> Work to do
Copy out the lines between the one holding "Open the mail envelope icon in the header" and the one holding "I will coord(604,1060).", inclusive, reproducing each without any change.

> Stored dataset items
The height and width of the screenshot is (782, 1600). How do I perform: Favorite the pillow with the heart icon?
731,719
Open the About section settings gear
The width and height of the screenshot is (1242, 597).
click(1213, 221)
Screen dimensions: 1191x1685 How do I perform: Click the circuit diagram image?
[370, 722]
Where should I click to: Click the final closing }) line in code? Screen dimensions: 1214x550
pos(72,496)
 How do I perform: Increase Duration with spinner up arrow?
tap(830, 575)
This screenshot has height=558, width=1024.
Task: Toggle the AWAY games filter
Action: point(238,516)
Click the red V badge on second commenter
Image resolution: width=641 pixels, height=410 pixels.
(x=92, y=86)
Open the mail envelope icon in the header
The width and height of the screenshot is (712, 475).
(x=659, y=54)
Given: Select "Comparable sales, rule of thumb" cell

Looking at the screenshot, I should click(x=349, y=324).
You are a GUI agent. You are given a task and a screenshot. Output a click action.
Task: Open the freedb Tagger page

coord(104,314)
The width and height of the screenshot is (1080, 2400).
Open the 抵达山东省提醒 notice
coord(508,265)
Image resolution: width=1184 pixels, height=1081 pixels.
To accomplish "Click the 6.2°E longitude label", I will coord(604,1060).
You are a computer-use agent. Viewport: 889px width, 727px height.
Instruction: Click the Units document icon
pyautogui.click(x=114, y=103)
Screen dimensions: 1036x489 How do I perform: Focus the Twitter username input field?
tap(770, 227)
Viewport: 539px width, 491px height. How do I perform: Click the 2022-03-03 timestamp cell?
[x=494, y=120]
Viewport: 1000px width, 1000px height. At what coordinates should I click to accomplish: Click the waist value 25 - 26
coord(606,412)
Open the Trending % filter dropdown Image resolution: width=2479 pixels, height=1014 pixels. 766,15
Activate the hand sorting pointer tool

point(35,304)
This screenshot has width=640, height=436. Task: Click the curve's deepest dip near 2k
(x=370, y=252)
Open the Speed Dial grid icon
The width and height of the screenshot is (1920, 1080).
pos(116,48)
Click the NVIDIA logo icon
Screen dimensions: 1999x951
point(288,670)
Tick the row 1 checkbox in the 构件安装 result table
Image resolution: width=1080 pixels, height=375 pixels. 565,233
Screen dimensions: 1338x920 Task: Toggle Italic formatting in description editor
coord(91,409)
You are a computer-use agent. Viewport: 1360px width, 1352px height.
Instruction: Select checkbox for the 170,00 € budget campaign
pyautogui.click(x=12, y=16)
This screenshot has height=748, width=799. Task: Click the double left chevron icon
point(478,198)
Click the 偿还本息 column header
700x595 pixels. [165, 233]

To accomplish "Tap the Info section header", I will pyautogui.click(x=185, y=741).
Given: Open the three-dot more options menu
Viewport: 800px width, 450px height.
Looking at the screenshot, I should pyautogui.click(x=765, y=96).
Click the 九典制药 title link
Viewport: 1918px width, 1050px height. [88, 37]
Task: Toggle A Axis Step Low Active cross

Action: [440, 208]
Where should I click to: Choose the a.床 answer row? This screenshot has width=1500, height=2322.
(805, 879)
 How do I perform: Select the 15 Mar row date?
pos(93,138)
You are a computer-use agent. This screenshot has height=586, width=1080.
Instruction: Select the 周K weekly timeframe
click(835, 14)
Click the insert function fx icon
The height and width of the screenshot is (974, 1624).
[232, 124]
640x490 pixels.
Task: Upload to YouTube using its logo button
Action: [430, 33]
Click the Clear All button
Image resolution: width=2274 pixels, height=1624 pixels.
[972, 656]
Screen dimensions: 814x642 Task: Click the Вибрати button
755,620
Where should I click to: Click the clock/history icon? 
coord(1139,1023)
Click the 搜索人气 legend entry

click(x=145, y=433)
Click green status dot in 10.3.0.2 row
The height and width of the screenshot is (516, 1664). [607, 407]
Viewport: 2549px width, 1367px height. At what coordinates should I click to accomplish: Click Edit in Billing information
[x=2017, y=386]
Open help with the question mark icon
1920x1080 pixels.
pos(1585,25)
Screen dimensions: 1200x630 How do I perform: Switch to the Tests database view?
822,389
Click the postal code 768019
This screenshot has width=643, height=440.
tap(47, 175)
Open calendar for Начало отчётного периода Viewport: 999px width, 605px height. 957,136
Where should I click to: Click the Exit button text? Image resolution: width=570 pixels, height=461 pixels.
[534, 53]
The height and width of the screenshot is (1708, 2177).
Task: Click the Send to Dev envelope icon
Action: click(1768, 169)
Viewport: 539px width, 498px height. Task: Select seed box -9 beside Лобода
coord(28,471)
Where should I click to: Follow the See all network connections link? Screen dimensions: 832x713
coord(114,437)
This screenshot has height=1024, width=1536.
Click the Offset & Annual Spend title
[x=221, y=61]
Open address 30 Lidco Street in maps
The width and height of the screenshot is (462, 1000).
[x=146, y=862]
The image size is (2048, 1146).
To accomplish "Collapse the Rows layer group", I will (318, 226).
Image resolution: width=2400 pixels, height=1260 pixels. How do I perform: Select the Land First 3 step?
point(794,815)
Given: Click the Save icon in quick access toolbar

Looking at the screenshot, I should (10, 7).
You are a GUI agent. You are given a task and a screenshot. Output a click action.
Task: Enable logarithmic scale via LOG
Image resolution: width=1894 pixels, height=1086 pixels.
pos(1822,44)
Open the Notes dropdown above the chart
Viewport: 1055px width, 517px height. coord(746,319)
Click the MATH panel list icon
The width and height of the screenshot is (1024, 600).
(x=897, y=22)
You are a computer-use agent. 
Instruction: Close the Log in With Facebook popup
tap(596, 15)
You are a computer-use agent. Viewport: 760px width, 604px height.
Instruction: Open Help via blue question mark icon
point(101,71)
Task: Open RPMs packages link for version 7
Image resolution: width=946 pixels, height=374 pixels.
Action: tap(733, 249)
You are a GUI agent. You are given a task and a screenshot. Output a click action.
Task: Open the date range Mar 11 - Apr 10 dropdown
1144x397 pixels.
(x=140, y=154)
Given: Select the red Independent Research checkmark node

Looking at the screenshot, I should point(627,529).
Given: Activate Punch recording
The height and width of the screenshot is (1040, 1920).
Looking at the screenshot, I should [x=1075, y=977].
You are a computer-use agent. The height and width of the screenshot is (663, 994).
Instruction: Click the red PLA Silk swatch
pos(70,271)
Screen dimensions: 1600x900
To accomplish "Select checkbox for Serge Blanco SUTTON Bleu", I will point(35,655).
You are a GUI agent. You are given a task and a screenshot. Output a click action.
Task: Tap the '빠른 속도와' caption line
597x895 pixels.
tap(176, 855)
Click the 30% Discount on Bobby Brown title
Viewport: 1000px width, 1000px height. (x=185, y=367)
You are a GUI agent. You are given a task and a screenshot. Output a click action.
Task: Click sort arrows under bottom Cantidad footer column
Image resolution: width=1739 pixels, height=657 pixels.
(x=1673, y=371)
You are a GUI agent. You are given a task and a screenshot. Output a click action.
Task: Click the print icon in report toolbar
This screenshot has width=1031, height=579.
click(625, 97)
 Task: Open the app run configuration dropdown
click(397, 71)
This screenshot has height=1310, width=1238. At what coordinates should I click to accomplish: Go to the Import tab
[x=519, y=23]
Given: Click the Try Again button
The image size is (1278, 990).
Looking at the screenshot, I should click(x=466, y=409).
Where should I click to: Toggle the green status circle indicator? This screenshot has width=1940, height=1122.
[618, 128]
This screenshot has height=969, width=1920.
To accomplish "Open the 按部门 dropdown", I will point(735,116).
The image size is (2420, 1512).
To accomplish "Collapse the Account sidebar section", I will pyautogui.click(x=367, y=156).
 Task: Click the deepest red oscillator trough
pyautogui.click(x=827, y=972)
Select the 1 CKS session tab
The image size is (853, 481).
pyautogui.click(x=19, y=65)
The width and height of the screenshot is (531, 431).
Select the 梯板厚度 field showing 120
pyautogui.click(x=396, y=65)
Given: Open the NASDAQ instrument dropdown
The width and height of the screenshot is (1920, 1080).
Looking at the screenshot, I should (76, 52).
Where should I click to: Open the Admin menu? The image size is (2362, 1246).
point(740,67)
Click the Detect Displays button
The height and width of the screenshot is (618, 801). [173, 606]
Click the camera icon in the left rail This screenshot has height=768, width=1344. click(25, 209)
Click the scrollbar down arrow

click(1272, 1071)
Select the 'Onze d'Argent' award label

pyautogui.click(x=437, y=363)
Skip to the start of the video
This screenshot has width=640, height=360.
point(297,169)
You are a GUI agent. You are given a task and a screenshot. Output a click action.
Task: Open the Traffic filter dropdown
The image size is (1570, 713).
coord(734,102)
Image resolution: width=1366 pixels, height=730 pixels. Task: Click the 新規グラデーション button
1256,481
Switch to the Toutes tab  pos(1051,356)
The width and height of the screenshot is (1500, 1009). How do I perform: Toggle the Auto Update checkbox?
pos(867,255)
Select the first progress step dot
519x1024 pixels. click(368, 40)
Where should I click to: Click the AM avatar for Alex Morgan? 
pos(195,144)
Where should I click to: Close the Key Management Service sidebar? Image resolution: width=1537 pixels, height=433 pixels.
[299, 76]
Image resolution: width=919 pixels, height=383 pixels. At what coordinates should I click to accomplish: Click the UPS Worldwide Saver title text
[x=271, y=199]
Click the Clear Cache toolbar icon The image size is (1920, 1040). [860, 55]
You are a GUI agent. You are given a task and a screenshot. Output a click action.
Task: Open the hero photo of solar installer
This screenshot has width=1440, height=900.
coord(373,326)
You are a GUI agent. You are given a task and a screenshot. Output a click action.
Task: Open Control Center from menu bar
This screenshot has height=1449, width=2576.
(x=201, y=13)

> Worked solution
Open the mail envelope icon in the header
The width and height of the screenshot is (712, 475).
(x=659, y=54)
Given: Select "Comparable sales, rule of thumb" cell

Looking at the screenshot, I should click(x=349, y=324).
You are a GUI agent. You are given a task and a screenshot. Output a click action.
Task: Open the freedb Tagger page

coord(104,314)
The width and height of the screenshot is (1080, 2400).
Open the 抵达山东省提醒 notice
coord(508,265)
Image resolution: width=1184 pixels, height=1081 pixels.
To accomplish "Click the 6.2°E longitude label", I will coord(604,1060).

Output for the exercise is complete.